Easyjet considera que testes não devem ser obrigatórios para países sem restrições

O presidente executivo da companhia aérea britânica de baixo custo defende que o Governo de Boris Johnson deve aliviar as regras, apontando que realizar testes Covid custa mais do que as passagens aéreas da Easyjet.

O CEO da companhia aérea Easyjet, Johan Lundgren, criticou os planos do governo de Boris Johnson relativamente à testagem obrigatória para todos os passageiros. Em declarações à “BBC Radio”, Lundgren mostrou-se desapontado com o plano de abertura do primeiro-ministro, que obriga os passageiros a apresentar dois testes negativos para as viagens, mesmo para os destinos de baixo risco.

De acordo com o CEO da companhia aérea britânica, não será necessário para os turistas cumprirem quarentena quando chegam ao Reino Unido dos países da lista ‘verde’, mas os testes realizados antes e após a viagem podem ter um custo de 200 libras (234,63 euros), um valor que muitos potenciais passageiros não conseguirão pagar.

“Não abriríamos as viagens internacionais para todos, apenas para aqueles que conseguem pagar”, disse Johan Lundgren à “BBC Radio”, declarando que os testes apresentam um custo muito elevado no retorno do turismo. Para o executivo da Easyjet, os custos dos dois testes obrigatórios excedem os preços dos bilhetes regulares.

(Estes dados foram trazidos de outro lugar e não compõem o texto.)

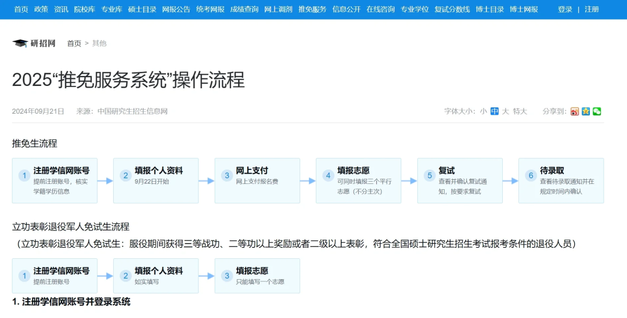Click the 网上支付 step box
627x318 pixels.
point(257,180)
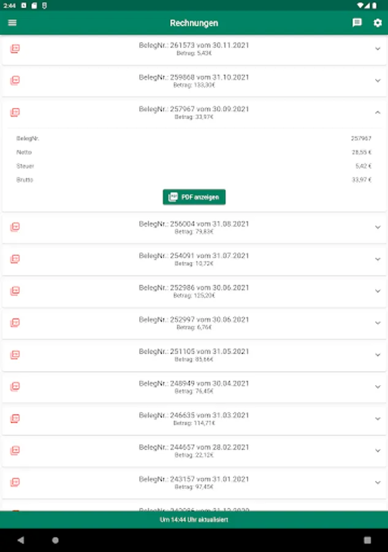Click PDF icon for invoice 261573

[x=15, y=48]
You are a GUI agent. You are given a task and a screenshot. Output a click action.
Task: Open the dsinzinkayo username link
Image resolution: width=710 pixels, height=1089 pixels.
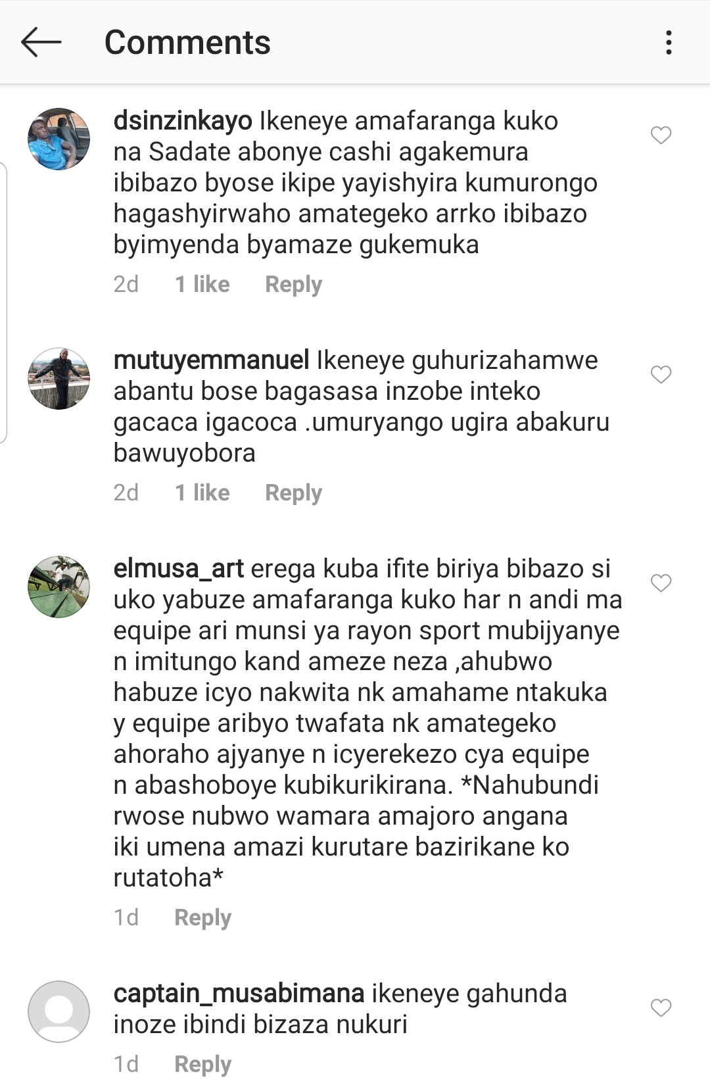tap(183, 121)
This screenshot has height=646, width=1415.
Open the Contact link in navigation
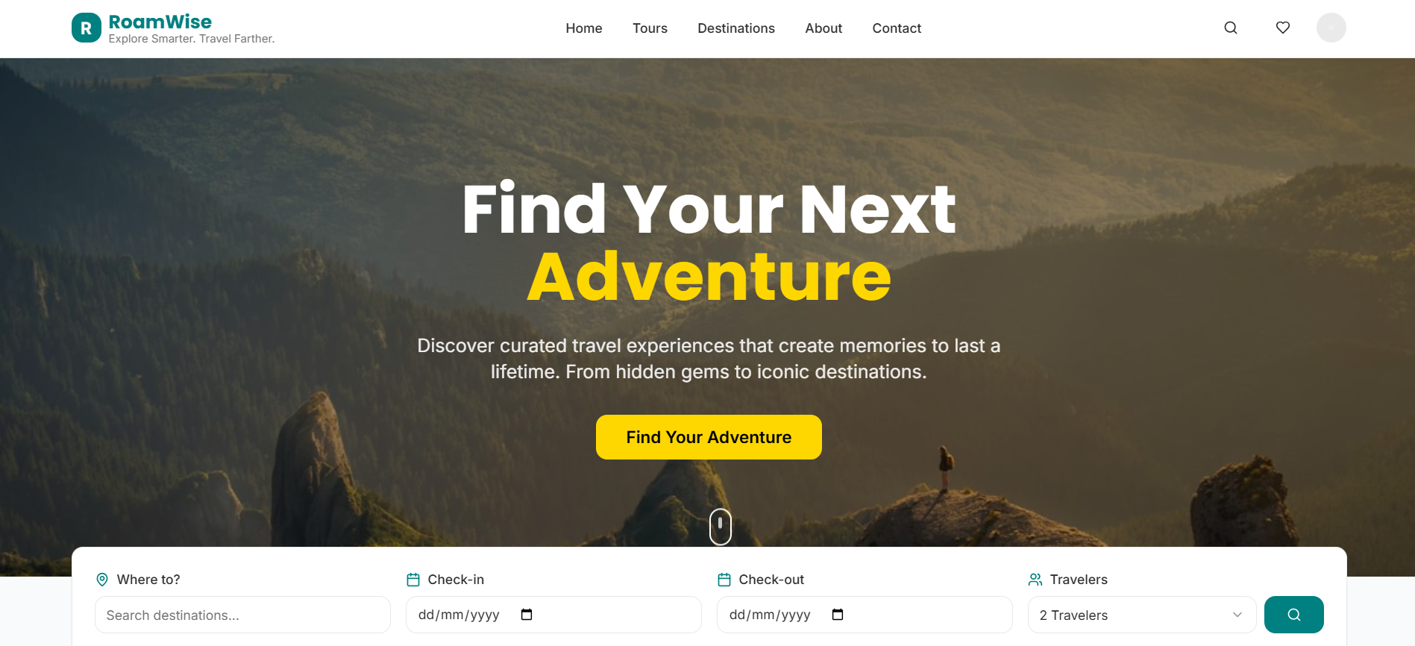coord(897,28)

No passado domingo, o governo de Johnson apresentou um plano baseado no risco de transmissão dos países para reiniciar as viagens para o exterior. O risco está avaliado em três níveis de cor, ‘verde’, ‘âmbar’ e ‘vermelho’, e avaliam o risco de transmissão e também o processo de vacinação. Boris Johnson mostrou “esperança” que as viagens não essenciais internacionais se iniciem a 17 de maio, data em que as viagens entre o Reino Unido e Portugal devem retomar.

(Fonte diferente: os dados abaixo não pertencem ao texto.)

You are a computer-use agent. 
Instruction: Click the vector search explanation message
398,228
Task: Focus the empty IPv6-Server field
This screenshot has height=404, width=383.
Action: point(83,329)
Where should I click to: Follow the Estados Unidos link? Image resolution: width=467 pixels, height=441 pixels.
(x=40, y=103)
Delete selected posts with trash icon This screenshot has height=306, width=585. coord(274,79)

Johan Lundgren apontou que o sistema de semáforos proposto pelo governo de Boris Johnson faz sentido, mas que não faz sentido pedir aos passageiros dois testes PCR negativos quando se tratam de viagens para os países classificados com o nível ‘verde’. “Isso não faz sentido, porque pode aumentar os custos e as complexidades”, disse no programa de rádio.

À “BBC”, Lundgren apontou que a Easyjet está em conversas com o governo sobre as questões da reabertura ao turismo, tendo considerado que o anúncio do primeiro-ministro foi vago relativamente à retoma e às regras que devem ser seguidas.